**TASK TO CARRY OUT:** Leave out the pictures and print precisely the lines from the line with "Screen dimensions: 726x443" to the final line of the entries, both ends included.
*** Opening of AVAILABLE RECORDS ***
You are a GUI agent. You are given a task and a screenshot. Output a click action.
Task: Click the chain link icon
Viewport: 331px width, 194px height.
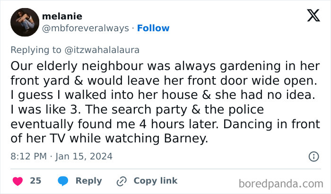122,181
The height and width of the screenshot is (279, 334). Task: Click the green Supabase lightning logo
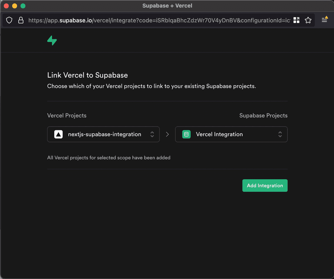[x=52, y=41]
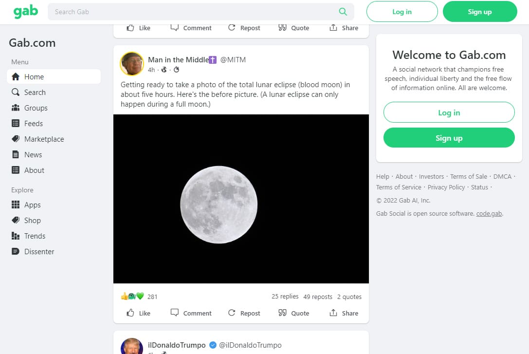The image size is (529, 354).
Task: Click the magnifying glass search icon in the top bar
Action: coord(343,11)
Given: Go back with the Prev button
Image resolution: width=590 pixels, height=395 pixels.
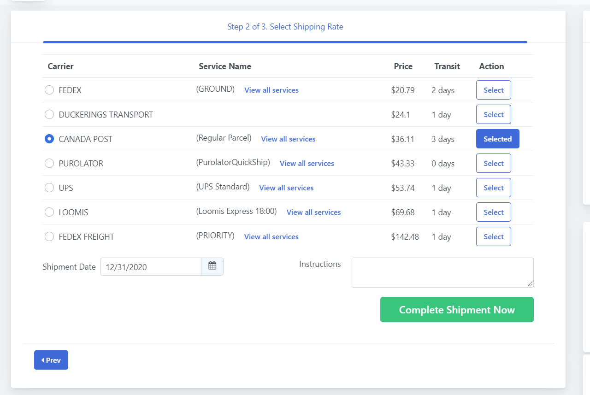Looking at the screenshot, I should pyautogui.click(x=51, y=360).
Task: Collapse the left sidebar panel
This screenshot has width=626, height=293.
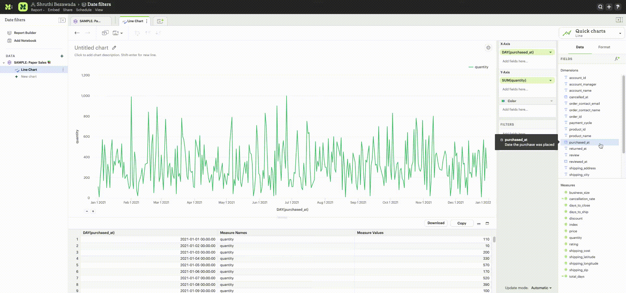Action: tap(62, 20)
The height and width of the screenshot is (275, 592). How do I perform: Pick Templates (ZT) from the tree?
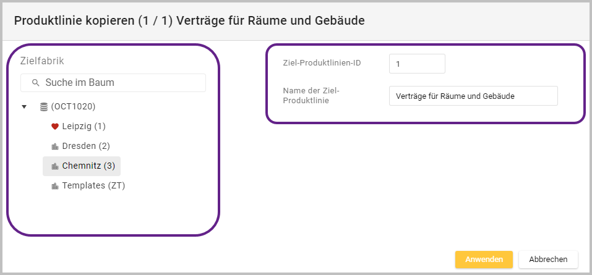click(x=93, y=186)
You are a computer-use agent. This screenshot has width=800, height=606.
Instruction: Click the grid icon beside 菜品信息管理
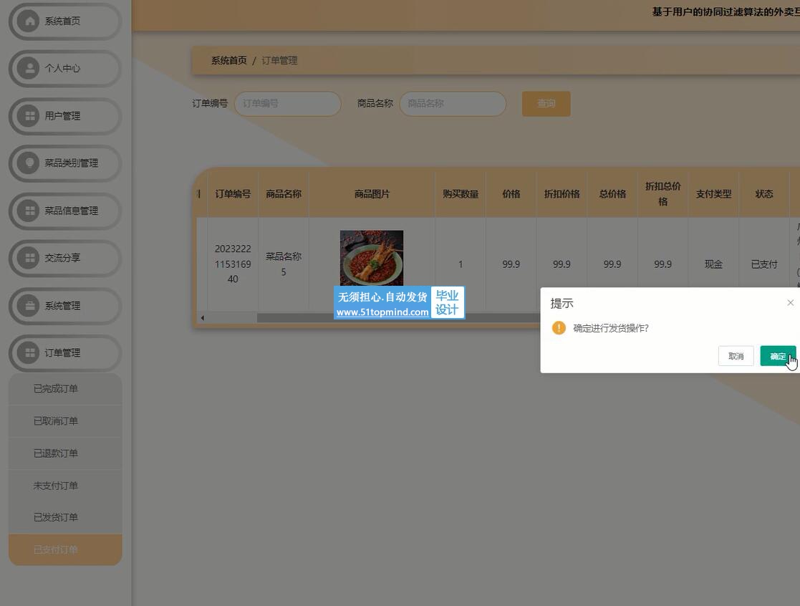[29, 211]
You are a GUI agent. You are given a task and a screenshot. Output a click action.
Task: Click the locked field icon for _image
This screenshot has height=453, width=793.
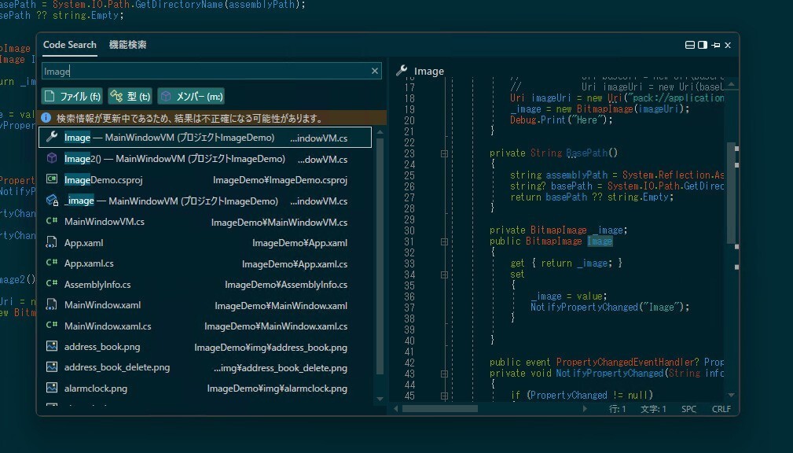click(x=52, y=201)
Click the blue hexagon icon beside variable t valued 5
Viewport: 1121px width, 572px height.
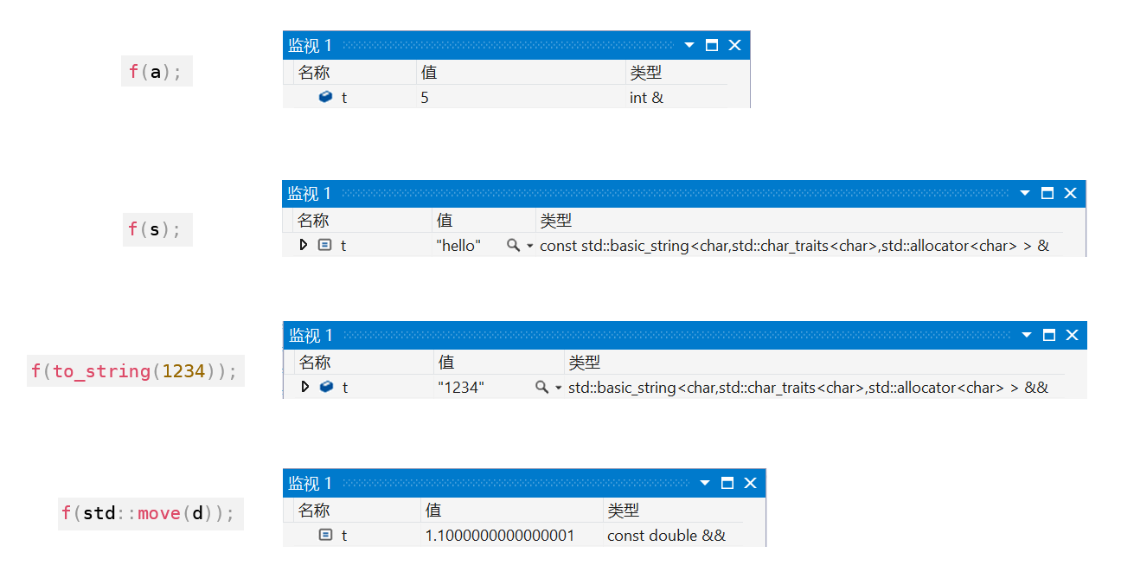tap(324, 97)

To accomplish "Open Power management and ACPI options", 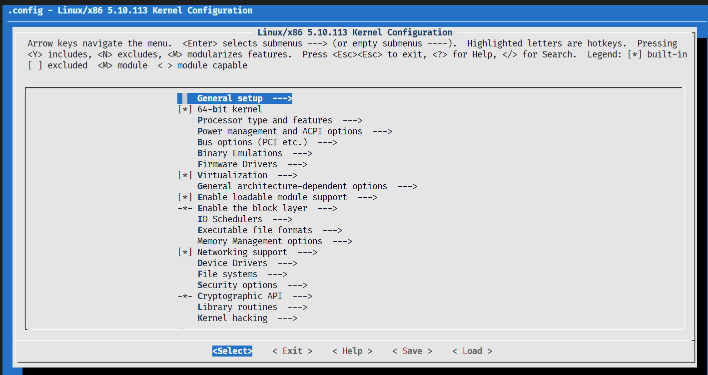I will [x=279, y=131].
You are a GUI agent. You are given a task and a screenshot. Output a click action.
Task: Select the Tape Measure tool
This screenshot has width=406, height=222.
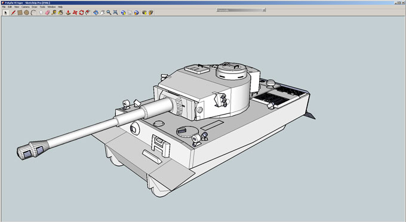tap(54, 13)
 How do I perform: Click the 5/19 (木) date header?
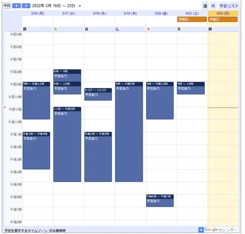[130, 13]
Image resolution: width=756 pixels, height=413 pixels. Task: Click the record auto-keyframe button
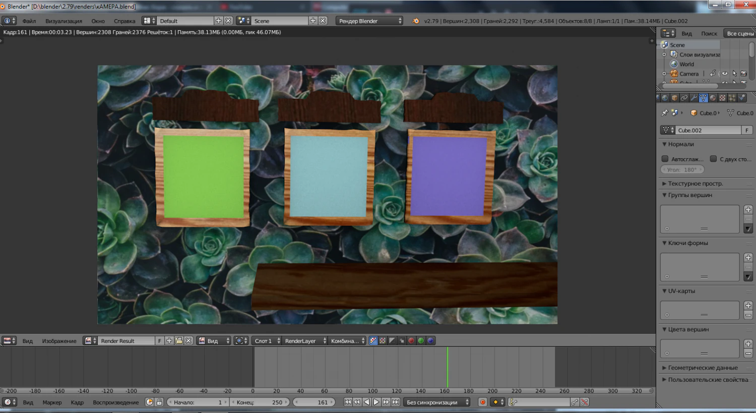click(x=483, y=402)
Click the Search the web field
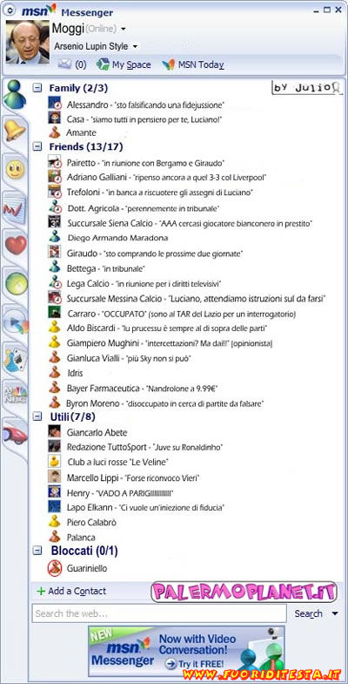The width and height of the screenshot is (348, 684). [x=159, y=613]
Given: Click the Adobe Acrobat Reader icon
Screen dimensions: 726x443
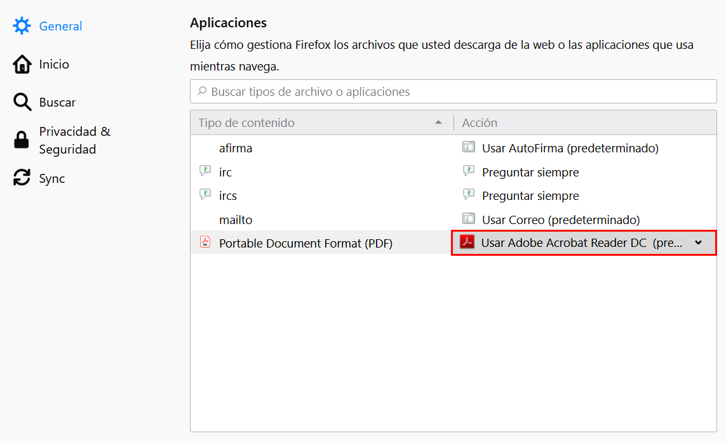Looking at the screenshot, I should pos(467,242).
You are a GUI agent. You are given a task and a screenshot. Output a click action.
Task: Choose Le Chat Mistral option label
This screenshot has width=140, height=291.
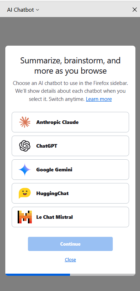pos(54,217)
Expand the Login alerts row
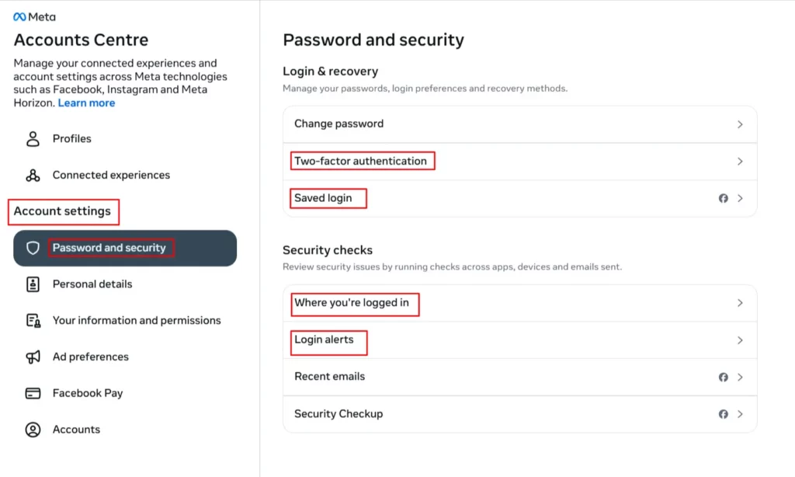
*** Close of AVAILABLE RECORDS ***
**SOLUTION:**
Screen dimensions: 726x443
Looking at the screenshot, I should pos(467,242).
You are a GUI agent. You are given a task and a screenshot. Output a click action.
Task: Choose Le Chat Mistral option label
This screenshot has width=140, height=291.
pos(54,217)
Expand the Login alerts row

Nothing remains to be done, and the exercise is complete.